As it happens, I’m not a massive fan of Lewis. Enjoyed The Lion, The Witch & the Wardrobe as a child but could never really get into the rest of the Narnia books. I preferred the Moomins as it happened. I still read children’s books as well as these new YA (Young Adult) novels that we never had when I was a teenager and which seem to be the sole refuge of serious political satire in fiction at the moment.


As I understand it, children’s literature was invented by, of all people, 17th Century puritans, especially one James Janeway who published in 1671 a book that is a touch startling to our sensibilities as its title reveals:


A Token for Children, being an Exact Account of the Conversion, Holy and Exemplary Lives, and Joyful Deaths of Several Young Children


It gets worse. In the preface Janeway exhorts his now presumably already nervous young readers thus:


‘If you love your parents, if you love your souls, if you would escape hellfire, and if you would go to Heaven when you die, do you go and do as these good children.’


The book remained in print right up to the 19th century.
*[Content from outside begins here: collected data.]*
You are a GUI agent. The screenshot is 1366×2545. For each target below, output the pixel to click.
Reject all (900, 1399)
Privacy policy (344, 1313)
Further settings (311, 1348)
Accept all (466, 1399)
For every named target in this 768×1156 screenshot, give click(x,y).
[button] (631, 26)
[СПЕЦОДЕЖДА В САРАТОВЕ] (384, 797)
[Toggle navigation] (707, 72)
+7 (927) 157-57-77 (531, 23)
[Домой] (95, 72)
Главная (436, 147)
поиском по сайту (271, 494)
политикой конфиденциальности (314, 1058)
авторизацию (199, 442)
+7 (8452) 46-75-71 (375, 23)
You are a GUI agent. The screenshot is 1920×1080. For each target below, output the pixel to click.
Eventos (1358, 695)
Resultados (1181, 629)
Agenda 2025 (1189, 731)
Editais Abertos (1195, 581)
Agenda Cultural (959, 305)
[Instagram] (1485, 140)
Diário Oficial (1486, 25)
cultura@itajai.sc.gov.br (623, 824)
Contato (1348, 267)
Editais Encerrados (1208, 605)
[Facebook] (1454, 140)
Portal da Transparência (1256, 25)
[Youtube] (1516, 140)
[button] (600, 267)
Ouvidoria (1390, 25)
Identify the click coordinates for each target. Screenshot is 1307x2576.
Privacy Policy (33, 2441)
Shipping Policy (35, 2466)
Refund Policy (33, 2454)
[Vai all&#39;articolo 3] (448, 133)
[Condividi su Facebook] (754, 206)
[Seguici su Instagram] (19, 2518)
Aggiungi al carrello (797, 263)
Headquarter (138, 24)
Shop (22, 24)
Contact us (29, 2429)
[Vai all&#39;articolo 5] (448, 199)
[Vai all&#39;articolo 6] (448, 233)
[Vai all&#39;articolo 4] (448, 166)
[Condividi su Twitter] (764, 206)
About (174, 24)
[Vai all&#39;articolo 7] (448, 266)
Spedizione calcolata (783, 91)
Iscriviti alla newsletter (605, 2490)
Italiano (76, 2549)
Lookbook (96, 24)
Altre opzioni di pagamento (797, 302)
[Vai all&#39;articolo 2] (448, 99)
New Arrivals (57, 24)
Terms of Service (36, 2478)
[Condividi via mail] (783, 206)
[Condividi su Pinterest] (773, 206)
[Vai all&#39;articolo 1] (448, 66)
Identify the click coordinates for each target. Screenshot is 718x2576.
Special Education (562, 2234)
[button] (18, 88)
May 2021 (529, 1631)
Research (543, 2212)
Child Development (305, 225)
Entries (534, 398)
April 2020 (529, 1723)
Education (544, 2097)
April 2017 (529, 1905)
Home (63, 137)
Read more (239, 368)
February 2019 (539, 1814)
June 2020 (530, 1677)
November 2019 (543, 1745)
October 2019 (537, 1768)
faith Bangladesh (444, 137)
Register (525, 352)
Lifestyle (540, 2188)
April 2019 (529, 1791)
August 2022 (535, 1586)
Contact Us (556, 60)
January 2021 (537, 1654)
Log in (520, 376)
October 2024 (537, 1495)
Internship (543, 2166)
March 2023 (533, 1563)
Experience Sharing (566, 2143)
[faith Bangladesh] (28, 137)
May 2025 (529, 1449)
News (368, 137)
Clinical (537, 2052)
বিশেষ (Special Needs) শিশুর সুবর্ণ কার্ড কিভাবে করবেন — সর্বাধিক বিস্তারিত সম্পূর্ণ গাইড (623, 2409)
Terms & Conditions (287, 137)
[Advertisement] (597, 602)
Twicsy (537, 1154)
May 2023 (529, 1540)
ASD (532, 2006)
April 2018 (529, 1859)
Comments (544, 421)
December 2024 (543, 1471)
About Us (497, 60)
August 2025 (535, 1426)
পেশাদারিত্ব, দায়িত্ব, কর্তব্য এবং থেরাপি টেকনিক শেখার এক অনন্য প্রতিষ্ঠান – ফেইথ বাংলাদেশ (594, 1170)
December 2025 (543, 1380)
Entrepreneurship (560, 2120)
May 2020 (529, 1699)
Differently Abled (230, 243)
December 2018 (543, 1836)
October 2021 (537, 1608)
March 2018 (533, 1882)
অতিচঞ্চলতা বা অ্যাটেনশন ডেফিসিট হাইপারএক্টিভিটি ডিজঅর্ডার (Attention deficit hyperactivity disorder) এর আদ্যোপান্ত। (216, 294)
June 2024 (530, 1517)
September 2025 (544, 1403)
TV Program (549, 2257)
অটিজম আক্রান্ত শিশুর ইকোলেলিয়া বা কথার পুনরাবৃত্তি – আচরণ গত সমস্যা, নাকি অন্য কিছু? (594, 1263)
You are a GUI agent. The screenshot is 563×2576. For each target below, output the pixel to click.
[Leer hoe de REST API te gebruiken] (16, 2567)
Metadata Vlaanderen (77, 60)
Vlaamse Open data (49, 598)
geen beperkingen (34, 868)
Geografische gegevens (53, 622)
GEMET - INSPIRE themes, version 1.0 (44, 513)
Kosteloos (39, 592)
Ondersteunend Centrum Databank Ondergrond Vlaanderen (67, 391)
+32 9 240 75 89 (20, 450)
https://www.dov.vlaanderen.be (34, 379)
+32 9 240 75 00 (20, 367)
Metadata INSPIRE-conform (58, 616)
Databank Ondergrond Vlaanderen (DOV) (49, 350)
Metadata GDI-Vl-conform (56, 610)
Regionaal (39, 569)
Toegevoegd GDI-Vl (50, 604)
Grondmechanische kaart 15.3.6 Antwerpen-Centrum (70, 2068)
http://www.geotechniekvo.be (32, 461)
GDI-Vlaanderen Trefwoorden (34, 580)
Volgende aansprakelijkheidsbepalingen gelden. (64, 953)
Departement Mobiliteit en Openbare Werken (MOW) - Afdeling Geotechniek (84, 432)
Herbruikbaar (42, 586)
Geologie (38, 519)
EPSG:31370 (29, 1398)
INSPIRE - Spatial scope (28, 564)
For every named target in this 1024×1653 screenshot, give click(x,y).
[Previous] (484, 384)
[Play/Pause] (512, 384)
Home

Mind you, the paedocidal Janeway has to bow to Abraham Chear who in his 1670 book, A Looking-Glass for Children writes this verse in the voice of a young girl looking in a mirror:


What a pity such a pretty maid

As I should go to Hell!


Meanwhile, over in colonial America, the Tracey Beaker du jour was The New England Primer, a sort of children’s ABC and snuff book combined which gives us such cheerful rhymes as:


The Cat doth play

And after slay.


And


Xerxes the Great did die,

And so must you and I.


It does rather put Enid Blyton into context.